Le Centre du patrimoine mondial et les Organisations consultatives notent par ailleurs qu’aucune information n’ait été soumise à propos du projet de téléphérique, notant que ce projet touristique est toujours à l’étude par les autorités nationales. Le bureau de l’UNESCO à Lima a été contacté par l’investisseur en charge de la construction du téléphérique qui a confirmé son intention de mener à bien le projet.

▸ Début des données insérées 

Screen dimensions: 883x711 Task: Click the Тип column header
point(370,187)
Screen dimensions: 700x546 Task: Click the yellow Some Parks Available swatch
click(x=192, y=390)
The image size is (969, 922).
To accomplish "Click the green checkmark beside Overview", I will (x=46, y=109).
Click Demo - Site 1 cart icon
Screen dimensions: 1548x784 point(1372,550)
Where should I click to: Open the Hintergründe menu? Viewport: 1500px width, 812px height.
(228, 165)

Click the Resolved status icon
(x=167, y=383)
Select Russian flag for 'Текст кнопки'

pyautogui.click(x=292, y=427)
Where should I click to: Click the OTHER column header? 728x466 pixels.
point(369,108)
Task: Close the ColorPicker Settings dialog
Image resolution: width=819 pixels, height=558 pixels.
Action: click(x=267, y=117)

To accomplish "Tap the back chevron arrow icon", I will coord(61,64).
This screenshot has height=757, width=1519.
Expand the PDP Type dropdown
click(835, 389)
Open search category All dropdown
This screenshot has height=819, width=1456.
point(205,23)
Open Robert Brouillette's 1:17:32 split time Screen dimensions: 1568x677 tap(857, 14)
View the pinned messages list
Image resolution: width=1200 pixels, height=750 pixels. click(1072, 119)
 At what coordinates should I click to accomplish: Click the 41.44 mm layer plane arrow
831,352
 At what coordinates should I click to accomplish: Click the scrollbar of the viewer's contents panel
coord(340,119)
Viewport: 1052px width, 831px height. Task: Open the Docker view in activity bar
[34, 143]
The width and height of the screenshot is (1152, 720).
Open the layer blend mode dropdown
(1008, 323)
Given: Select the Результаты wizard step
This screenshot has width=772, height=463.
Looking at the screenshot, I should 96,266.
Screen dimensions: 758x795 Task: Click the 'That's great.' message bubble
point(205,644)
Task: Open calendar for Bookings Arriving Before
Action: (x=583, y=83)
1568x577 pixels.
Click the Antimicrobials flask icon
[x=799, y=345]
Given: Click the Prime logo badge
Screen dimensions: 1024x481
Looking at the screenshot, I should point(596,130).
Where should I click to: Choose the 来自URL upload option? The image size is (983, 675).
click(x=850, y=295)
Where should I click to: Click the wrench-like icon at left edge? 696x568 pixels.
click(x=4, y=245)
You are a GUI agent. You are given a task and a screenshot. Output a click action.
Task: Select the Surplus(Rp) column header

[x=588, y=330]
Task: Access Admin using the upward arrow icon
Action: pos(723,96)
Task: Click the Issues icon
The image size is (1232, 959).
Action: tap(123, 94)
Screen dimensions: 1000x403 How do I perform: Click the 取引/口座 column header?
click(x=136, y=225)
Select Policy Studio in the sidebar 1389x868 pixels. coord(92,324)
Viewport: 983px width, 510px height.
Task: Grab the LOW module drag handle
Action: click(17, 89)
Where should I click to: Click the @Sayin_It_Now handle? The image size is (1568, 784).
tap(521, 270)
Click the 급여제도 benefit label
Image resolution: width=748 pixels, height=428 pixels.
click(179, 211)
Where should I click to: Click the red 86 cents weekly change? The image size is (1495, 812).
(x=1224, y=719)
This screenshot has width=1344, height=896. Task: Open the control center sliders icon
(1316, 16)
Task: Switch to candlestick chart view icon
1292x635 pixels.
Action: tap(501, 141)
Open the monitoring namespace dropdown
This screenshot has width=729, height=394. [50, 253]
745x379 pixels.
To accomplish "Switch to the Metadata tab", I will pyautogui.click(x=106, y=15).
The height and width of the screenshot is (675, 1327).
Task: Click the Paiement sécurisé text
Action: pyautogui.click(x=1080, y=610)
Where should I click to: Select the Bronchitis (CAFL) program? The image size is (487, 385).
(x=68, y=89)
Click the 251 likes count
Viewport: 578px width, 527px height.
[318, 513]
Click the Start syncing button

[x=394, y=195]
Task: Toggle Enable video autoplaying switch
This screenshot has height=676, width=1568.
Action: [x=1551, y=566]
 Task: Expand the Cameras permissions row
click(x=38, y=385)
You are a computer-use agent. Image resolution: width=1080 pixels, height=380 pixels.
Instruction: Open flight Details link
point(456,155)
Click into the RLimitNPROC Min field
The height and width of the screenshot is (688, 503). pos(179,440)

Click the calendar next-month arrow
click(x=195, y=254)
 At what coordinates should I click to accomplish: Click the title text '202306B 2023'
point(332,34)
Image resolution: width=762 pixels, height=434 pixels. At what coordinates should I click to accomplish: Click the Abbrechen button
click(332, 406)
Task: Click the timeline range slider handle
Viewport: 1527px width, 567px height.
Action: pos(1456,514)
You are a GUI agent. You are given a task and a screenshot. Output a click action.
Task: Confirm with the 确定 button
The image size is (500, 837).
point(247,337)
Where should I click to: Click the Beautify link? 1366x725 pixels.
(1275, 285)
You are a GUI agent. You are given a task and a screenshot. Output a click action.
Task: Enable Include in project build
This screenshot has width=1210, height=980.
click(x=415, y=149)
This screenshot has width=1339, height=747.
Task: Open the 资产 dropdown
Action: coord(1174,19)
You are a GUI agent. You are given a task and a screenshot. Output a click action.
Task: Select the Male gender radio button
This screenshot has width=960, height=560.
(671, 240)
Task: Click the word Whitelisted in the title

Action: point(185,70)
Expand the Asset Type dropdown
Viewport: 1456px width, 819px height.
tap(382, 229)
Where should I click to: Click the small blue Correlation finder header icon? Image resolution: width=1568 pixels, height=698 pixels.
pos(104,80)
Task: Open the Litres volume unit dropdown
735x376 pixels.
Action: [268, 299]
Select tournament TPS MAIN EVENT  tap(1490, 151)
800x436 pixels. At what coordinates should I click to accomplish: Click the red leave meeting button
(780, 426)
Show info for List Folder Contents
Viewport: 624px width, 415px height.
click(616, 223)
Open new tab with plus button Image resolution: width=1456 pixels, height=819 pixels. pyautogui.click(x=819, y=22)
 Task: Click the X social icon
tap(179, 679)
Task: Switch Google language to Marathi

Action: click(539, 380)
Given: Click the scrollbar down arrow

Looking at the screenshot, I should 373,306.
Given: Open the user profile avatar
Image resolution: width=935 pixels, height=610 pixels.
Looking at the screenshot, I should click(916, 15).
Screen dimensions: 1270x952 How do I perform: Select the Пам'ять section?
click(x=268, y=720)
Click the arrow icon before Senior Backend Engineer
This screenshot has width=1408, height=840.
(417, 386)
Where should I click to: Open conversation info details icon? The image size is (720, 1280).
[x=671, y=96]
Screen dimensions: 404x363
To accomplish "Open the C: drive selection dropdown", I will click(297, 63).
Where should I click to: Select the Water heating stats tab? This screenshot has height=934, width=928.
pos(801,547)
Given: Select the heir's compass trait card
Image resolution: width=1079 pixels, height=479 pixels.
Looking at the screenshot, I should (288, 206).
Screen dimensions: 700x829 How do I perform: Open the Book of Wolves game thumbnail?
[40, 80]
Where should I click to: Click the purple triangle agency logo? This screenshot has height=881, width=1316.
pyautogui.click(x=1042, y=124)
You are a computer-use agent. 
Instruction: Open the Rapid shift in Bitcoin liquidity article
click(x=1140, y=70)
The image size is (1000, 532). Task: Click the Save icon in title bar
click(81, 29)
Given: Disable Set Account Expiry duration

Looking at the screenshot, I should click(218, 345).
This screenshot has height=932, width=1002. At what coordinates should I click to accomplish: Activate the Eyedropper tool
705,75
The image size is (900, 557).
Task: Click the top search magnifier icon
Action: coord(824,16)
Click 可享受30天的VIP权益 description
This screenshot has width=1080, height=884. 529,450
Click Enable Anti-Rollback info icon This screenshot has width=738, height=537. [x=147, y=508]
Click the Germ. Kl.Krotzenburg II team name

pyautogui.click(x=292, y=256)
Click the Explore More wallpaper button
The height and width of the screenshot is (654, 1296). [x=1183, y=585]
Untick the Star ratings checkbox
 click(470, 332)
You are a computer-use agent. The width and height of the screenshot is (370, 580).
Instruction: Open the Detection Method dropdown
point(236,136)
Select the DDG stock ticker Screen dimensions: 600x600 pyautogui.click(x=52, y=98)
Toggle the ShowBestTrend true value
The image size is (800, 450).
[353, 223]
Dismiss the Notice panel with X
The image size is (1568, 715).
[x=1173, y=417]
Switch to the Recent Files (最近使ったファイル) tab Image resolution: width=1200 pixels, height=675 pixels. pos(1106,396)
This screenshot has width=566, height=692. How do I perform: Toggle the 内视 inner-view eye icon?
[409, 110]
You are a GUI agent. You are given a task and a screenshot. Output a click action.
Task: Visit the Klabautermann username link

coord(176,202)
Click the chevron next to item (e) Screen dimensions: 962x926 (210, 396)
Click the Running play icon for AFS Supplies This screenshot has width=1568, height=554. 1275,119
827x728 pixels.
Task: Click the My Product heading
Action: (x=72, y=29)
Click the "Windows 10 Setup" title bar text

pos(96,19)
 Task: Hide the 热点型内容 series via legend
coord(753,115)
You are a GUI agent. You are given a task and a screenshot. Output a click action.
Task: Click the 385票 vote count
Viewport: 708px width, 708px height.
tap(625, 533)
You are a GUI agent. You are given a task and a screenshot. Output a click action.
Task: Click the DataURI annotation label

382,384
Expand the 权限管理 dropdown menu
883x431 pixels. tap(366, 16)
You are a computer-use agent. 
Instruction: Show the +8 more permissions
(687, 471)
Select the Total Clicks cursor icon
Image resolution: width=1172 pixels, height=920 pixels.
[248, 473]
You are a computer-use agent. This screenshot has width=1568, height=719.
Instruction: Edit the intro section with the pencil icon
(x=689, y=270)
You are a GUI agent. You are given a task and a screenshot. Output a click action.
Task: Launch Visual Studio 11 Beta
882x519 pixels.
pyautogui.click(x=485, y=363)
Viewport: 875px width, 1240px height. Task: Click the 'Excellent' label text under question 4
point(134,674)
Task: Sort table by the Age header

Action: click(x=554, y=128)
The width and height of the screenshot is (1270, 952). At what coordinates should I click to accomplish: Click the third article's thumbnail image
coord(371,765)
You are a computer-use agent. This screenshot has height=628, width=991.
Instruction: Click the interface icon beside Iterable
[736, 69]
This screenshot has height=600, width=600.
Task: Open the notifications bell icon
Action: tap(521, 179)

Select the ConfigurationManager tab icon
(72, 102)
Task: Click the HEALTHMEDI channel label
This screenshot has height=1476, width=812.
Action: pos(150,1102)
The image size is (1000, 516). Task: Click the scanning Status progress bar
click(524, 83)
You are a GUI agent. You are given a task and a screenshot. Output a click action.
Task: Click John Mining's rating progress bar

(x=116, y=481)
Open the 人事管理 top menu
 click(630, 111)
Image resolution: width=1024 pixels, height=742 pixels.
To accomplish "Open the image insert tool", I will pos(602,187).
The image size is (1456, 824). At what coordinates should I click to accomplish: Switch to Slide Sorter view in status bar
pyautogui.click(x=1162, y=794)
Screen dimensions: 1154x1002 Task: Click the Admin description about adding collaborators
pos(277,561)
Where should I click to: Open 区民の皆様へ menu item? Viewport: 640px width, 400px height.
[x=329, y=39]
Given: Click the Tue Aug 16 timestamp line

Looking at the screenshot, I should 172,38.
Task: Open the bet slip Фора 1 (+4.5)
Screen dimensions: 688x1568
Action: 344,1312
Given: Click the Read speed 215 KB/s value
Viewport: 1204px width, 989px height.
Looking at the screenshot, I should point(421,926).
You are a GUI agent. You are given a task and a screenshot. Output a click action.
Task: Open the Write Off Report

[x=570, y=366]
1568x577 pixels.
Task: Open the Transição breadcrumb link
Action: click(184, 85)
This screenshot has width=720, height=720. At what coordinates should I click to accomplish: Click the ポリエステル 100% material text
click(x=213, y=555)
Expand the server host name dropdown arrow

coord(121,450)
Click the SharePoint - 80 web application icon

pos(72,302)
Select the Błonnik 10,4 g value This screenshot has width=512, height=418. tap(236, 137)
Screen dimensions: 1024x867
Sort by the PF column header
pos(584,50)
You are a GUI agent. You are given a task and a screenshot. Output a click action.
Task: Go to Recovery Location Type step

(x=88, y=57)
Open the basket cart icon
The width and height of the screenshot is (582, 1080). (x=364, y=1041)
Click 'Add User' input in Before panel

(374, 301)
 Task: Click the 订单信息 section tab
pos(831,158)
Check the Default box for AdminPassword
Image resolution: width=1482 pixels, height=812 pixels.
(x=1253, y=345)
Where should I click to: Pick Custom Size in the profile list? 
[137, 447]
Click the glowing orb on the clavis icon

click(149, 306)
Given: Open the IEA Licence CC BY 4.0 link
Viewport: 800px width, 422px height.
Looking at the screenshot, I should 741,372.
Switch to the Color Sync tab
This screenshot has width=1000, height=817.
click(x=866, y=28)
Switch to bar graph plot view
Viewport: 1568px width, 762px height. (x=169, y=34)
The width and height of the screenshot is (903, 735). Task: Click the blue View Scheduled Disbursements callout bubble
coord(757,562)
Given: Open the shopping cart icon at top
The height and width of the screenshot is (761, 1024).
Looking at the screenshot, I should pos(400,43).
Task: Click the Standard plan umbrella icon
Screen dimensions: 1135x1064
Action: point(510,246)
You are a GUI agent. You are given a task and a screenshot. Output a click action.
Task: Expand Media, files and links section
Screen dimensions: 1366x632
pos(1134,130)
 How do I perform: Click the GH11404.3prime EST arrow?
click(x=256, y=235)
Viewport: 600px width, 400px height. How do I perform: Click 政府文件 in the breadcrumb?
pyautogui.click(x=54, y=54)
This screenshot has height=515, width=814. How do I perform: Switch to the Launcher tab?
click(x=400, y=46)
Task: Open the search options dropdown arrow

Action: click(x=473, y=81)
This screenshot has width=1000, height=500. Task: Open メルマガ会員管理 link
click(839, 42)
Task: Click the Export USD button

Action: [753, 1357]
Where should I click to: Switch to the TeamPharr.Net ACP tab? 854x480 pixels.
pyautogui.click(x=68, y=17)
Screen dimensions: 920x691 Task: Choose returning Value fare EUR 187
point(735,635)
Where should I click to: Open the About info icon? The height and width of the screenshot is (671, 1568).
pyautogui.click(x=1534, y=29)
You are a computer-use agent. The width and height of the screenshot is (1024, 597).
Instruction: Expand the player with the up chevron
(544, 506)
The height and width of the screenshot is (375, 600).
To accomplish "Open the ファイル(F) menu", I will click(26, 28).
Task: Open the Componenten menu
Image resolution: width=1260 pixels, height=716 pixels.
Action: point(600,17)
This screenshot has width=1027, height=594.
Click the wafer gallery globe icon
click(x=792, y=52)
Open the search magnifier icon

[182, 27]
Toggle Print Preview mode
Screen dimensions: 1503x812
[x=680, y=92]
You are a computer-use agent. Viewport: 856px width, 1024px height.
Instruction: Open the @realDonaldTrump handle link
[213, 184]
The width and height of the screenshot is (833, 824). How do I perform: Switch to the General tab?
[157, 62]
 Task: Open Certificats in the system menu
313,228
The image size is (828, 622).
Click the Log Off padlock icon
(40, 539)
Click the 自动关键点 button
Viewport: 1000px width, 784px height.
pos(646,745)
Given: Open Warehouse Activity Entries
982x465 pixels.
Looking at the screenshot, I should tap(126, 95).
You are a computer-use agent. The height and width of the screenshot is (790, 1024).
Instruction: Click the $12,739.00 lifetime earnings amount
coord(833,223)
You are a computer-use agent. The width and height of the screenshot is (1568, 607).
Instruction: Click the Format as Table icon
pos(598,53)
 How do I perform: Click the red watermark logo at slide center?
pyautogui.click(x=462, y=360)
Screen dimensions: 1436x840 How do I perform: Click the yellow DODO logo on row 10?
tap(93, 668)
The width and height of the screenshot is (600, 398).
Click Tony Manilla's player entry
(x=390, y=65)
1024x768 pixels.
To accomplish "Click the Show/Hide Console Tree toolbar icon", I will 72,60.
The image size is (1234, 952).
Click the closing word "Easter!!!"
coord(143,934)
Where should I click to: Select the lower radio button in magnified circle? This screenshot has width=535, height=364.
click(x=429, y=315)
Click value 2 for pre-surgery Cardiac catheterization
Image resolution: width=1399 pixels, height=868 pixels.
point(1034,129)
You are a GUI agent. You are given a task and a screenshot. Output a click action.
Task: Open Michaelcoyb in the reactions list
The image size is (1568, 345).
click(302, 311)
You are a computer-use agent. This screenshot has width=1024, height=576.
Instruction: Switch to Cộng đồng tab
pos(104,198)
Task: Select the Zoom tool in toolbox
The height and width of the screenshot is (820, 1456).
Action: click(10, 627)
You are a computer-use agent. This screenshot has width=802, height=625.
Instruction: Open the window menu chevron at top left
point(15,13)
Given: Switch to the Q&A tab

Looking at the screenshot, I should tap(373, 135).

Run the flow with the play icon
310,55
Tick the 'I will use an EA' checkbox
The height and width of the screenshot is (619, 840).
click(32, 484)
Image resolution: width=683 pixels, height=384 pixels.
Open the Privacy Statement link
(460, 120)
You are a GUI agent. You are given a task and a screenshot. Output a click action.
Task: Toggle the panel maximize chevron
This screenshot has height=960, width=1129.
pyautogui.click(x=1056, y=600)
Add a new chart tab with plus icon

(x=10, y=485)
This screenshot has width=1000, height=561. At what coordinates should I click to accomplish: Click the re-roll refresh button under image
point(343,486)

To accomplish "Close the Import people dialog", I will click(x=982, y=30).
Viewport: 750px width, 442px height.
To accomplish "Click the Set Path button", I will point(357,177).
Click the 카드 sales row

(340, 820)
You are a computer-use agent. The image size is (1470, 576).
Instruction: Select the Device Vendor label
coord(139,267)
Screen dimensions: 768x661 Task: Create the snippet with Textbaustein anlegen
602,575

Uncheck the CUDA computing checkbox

Décision adoptée: 35 COM 7B.134

Le Comité du patrimoine mondial,

1. Ayant examiné le document WHC-11/35.COM/7B,

2. Rappelant la décision 34 COM 7B.116, adoptée à sa 34e session (Brasilia, 2010),

3. Prend acte des informations fournies par l'Etat partie sur les actions entreprises au sein du bien et demande à l'Etat partie de mettre pleinement en œuvre les recommandations de la mission de suivi réactif Centre du patrimoine mondial/ICOMOS de 2010, en portant une attention spéciale à :

a) l'élaboration d'outils d'orientation appropriés et de politiques précises en matière d'interventions au sein du Centre historique à l'intention des décideurs et propriétaires du bien,

b) l'amélioration de la collaboration entre agences spécialisées pour rationaliser le processus décisionnel et obtenir les ressources nécessaires pour mettre en place un système de gestion pleinement opérationnel,

c) la soumission des informations demandées sur les autres projets urbains entrepris au sein du bien, tels que la Linea Amarilla, le centre commercial de Rimac, le projet de rénovation urbaine de Montserrat et le projet de la Plaza Acho;

4. Regrette que la station Jirón de la Union ait été construite malgré l'engagement de la municipalité et la décision du Comité, et demande également à l'Etat partie :

a) de prendre toutes les mesures nécessaires pour remettre la zone comprise entre les rues Camana et Carabaya en l'état dans lequel elle était avant la construction de la station Jirón de la Union,

b) d'élaborer d'autres plans pour le Corredor Segregado de Alta Capacidad, incluant des études de systèmes de transport spécifiques pour le bien inscrit et de les soumettre au Centre du patrimoine mondial et aux Organisations consultatives d'ici le 30 novembre 2011 ;

5. Demande en outre à l'Etat partie de transmettre des informations techniques et graphiques complètes:

a) sur la construction du Tren Eléctrico et l'impact de son tracé sur la zone de protection,

b) confirmant l'interruption du projet de téléphérique qui a été présenté à la mission en 2010 et les routes alternatives identifiées et de réaliser des études d'impact visuel et environnemental et d'élaborer des projets n'affectant pas les attributs qui justifient la valeur universelle exceptionnelle du bien;

6. Demande enfin à l'Etat partie de soumettre au Centre du patrimoine mondial, d'ici le 1er février 2013, un rapport actualisé sur l'état de conservation du bien et la mise en œuvre des points susmentionnés, pour examen par le Comité du patrimoine mondial à sa 37e session en 2013.